“Hol’ on there, Buckskin—w’ere you takin’ us? W’y, I lef’ him at the sto’ mailin’ lettas.”

“Had the others all got back? Mrs. Laferm? Melicent? did they all stop at the store, too?”

“Who? Aunt Thrérèse? no, she was up at the house w’en I lef’—I reckon Miss Melicent was there too. Talkin’ ’bout fun,—it’s to git into one o’ them big spring wagons on a moonlight night, like they do in Centaville sometimes; jus’ packed down with young folks—and start out fur a dance up the coast. They ain’t nothin’ to beat it as fah as fun goes.”

“It must be just jolly. I guess you’re a pretty good dancer, Grégoire?”

“Well—’taint fur me to say. But they ain’t many can out dance me: not in Natchitoches pa’ish, anyway. I can say that much.”

If such a thing could have been, Fanny would have startled Grégoire more than once during the drive home. Before its close she had obtained a promise from him to take her up to Natchitoches for the very next entertainment,—averring that she didn’t care what David said. If he wanted to bury himself that was his own look out. And if Mrs. Laferm took people to be angels that they could live in a place like that, and give up everything and not have any kind of enjoyment out of life, why, she was mistaken and that’s all there was to it. To all of which freely expressed views Grégoire emphatically assented.

Hosmer had very soon disembarrassed himself of Torpedo, knowing that the animal would unerringly find his way to the corn crib by supper time. He continued his own way now untrammelled, and at an agreeable speed which soon brought him to the spring at the road side. Here he found Thérèse, half seated against a projection of rock, in her hand a bunch of ferns which she had evidently dismounted to gather, and holding Beauregard’s bridle while he munched at the cool wet tufts of grass that grew everywhere.
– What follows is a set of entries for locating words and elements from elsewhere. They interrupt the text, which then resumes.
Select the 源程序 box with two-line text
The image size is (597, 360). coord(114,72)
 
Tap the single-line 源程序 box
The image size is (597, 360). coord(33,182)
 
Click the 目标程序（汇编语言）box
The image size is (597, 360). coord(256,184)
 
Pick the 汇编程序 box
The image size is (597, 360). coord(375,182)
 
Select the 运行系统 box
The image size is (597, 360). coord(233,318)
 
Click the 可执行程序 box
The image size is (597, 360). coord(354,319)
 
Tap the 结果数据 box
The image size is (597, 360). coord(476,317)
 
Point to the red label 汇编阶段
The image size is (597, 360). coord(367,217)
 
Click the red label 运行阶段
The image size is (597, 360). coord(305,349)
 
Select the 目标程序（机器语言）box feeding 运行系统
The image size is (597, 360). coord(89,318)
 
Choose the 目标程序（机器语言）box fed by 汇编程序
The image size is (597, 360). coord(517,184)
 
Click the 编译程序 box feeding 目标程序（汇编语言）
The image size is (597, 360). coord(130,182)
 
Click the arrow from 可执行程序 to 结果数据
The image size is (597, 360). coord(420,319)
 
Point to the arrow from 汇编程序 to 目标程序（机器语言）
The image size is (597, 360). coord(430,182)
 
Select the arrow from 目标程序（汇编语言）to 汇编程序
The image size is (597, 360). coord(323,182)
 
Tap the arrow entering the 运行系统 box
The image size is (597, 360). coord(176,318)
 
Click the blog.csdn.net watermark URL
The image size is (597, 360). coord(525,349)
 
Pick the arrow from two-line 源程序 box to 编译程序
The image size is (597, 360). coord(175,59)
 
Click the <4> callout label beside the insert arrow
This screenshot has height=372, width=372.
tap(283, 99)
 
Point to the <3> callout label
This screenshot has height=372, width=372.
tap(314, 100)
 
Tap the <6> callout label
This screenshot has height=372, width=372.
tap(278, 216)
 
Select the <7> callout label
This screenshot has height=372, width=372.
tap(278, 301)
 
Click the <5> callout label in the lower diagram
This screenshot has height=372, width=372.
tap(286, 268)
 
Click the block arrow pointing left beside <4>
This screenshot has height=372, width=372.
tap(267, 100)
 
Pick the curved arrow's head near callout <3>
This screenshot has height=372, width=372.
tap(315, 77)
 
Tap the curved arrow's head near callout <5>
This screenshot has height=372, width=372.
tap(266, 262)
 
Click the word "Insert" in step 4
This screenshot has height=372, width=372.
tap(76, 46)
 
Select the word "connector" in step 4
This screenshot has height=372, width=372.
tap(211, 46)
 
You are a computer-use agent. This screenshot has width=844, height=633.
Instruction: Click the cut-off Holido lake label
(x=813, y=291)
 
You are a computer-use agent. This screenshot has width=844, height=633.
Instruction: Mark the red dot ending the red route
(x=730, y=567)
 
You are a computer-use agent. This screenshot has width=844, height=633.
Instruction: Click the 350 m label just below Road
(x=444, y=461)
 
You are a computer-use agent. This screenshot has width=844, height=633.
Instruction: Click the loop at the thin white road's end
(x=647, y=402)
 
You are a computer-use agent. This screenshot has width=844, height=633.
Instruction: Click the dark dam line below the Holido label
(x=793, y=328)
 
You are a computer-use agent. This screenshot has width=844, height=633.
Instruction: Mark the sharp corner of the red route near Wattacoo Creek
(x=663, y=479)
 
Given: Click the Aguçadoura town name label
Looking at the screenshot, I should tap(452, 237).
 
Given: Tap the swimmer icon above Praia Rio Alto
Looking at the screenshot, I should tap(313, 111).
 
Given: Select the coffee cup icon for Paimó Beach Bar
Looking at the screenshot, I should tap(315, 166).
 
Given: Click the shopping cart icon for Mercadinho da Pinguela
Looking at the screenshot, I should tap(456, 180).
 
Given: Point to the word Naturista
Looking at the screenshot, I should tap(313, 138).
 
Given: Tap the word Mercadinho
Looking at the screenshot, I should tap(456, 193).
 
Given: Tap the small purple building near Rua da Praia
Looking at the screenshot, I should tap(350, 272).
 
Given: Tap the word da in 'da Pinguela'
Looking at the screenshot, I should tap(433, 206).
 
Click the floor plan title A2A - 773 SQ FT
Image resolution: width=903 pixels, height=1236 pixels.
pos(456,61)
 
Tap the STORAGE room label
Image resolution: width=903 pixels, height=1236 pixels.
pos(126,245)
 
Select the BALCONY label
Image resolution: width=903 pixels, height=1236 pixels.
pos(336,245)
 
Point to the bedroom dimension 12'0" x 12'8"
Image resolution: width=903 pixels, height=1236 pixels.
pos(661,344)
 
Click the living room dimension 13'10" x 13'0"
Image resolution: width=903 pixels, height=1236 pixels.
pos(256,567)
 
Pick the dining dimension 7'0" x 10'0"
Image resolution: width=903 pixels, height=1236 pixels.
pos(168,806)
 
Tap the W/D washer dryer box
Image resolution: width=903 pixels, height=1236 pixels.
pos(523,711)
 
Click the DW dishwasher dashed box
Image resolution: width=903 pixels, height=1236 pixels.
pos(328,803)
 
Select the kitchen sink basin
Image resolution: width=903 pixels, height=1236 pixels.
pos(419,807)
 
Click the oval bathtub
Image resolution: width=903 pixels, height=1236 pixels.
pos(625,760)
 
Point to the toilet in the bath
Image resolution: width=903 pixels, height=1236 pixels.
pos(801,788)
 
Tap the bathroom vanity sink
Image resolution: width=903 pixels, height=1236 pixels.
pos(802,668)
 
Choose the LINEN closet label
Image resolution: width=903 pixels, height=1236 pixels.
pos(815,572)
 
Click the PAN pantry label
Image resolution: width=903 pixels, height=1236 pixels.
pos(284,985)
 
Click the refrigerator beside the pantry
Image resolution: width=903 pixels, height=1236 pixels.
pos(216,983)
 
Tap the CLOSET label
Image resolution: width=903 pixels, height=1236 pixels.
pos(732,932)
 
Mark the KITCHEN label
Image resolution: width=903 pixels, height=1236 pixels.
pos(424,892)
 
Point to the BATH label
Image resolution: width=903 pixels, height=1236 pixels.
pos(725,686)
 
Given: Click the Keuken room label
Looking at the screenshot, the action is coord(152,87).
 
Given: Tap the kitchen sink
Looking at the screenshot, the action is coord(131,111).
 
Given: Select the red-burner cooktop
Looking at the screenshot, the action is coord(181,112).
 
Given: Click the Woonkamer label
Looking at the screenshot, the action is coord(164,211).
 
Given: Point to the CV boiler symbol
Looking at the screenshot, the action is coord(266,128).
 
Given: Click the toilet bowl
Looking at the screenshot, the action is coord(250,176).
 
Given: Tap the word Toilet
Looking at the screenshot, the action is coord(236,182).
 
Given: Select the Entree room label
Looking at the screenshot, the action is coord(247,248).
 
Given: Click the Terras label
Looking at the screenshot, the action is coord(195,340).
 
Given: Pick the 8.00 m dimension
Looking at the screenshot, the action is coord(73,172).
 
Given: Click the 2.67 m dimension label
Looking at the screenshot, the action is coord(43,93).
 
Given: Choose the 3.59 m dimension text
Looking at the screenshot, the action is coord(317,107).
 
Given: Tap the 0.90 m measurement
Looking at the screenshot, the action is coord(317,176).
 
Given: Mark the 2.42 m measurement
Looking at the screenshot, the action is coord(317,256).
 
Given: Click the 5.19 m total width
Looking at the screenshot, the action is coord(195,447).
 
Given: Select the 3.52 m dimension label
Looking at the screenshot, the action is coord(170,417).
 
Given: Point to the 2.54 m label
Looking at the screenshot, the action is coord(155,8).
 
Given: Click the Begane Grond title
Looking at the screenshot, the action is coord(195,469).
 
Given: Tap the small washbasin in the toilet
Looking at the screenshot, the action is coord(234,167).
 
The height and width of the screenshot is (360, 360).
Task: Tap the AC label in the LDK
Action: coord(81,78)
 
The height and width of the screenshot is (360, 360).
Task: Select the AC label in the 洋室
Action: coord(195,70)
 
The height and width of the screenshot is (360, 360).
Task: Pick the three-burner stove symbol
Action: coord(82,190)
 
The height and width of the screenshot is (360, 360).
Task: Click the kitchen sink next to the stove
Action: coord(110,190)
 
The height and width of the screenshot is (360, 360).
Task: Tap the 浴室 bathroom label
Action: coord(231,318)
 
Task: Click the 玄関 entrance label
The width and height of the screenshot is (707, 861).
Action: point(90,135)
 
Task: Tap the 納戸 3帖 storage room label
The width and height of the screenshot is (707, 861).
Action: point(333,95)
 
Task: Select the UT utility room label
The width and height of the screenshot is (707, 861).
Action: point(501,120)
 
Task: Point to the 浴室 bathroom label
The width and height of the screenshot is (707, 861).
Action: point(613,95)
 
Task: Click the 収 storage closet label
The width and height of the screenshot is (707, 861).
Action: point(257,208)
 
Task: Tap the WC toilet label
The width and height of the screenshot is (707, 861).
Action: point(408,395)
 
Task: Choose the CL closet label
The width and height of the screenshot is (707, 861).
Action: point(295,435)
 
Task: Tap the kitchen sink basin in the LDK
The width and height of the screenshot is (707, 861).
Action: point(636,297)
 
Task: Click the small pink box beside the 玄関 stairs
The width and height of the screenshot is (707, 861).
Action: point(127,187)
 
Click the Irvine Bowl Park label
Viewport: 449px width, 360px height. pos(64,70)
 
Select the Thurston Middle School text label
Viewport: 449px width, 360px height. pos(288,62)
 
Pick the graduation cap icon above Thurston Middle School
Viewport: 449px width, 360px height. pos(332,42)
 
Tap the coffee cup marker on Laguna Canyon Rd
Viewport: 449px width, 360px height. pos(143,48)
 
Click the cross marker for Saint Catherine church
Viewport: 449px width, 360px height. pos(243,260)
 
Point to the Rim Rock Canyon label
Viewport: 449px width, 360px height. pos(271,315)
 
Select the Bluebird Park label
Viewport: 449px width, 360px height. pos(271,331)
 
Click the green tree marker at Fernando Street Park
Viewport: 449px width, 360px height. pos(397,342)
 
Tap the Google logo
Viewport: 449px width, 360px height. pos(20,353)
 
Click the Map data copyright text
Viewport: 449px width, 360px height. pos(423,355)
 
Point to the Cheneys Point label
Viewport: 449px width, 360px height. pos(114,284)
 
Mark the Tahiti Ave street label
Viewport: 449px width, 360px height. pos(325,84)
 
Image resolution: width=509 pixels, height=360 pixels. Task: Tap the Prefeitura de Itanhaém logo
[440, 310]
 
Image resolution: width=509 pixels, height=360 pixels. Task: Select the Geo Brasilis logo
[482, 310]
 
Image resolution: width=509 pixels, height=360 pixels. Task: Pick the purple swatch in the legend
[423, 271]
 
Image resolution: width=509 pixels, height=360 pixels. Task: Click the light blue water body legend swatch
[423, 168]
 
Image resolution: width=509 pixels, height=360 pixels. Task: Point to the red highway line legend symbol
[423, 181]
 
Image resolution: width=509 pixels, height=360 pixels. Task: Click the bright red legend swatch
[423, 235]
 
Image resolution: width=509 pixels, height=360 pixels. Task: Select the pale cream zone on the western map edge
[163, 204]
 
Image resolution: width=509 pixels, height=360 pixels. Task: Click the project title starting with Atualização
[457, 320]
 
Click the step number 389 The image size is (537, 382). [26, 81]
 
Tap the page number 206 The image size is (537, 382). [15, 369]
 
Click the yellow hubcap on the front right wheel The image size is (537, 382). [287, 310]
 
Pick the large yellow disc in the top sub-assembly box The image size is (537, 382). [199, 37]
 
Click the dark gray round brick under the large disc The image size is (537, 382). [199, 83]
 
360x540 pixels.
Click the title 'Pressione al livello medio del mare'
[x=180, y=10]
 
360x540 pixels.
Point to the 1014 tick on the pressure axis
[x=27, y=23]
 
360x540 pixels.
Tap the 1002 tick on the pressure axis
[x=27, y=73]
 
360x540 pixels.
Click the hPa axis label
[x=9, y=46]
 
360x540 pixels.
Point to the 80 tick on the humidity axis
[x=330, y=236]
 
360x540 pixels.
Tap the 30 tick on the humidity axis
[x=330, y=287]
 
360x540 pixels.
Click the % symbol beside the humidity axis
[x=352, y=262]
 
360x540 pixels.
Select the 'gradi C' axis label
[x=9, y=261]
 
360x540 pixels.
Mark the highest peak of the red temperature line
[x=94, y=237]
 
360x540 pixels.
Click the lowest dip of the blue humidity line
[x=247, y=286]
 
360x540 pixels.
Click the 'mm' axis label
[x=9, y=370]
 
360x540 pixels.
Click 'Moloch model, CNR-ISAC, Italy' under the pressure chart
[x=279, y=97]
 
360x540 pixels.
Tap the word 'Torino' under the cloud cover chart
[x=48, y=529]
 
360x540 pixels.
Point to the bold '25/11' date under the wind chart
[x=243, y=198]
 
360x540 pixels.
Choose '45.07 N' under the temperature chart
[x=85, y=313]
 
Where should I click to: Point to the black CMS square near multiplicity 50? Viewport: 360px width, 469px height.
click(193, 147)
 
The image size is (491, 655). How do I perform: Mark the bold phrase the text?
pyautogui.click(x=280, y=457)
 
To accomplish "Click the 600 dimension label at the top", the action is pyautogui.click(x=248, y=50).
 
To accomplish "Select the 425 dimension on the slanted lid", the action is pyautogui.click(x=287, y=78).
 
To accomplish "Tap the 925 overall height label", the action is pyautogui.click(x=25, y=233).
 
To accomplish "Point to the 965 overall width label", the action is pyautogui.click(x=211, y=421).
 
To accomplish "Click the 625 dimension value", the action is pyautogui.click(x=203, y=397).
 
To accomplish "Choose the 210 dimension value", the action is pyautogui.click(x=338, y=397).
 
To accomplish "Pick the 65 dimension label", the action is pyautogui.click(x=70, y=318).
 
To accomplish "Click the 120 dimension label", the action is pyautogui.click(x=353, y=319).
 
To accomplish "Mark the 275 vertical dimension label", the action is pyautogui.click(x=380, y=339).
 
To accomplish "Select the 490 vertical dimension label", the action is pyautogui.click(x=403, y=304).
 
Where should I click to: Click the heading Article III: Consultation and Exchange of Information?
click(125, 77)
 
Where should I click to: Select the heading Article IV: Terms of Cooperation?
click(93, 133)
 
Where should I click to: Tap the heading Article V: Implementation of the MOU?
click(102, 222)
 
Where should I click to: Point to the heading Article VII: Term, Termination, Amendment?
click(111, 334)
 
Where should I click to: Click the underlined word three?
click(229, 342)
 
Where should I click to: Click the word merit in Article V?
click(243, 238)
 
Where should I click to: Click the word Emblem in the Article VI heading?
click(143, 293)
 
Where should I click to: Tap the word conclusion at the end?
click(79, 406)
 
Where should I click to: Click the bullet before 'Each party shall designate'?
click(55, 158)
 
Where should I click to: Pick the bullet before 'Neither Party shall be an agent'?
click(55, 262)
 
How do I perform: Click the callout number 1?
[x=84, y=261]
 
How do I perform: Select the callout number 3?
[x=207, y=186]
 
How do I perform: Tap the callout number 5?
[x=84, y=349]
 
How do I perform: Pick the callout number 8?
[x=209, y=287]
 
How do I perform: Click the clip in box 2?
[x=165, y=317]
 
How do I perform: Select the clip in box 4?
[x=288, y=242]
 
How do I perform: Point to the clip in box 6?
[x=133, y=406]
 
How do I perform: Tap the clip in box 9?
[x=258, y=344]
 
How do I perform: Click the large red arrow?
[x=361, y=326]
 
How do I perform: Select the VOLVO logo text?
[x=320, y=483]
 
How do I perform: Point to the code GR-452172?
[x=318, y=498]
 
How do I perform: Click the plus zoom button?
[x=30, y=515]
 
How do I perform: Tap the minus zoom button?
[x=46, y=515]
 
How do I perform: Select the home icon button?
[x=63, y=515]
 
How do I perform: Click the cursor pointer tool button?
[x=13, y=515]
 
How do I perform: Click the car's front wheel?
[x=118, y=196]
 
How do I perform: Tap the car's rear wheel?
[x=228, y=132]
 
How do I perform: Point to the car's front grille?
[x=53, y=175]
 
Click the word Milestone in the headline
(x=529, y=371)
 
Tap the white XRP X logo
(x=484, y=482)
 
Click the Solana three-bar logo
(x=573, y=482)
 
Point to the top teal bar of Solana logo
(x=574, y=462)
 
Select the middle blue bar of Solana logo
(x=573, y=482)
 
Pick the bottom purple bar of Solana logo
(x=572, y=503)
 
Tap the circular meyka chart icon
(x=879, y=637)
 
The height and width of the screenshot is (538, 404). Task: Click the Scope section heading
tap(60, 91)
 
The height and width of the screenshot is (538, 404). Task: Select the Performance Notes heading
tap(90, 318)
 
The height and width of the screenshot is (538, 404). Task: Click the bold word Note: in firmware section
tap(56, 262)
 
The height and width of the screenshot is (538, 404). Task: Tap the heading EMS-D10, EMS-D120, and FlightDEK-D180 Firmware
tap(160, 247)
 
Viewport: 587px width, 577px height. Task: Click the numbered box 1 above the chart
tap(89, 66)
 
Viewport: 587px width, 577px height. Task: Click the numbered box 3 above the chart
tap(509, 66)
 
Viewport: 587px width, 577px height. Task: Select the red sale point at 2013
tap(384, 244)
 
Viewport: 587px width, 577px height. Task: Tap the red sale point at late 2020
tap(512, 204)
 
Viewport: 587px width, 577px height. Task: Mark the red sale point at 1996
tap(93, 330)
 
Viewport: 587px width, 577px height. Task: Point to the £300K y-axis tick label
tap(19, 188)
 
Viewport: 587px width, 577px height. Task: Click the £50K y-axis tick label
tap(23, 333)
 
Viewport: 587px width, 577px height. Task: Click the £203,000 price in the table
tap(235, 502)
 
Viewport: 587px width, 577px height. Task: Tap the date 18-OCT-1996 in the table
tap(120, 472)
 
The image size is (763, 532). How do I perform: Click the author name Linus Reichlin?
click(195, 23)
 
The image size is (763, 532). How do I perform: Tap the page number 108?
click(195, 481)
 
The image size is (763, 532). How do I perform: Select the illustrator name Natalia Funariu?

As Hosmer rode up at a rapid pace, he swung himself from his horse almost before the animal came to a full stop. He removed his hat, mopped his forehead, stamped about a little to relax his limbs and turned to answer the enquiry with which Thérèse met him.

“Left her at Morico’s. I’ll have to send the buggy back for her.”

“I can’t forgive myself for such a blunder,” said Thérèse regretfully, “indeed I had no idea of that miserable beast’s character. I never was on him you know—only the little darkies, and they never complained: they’d as well ride cows as not.”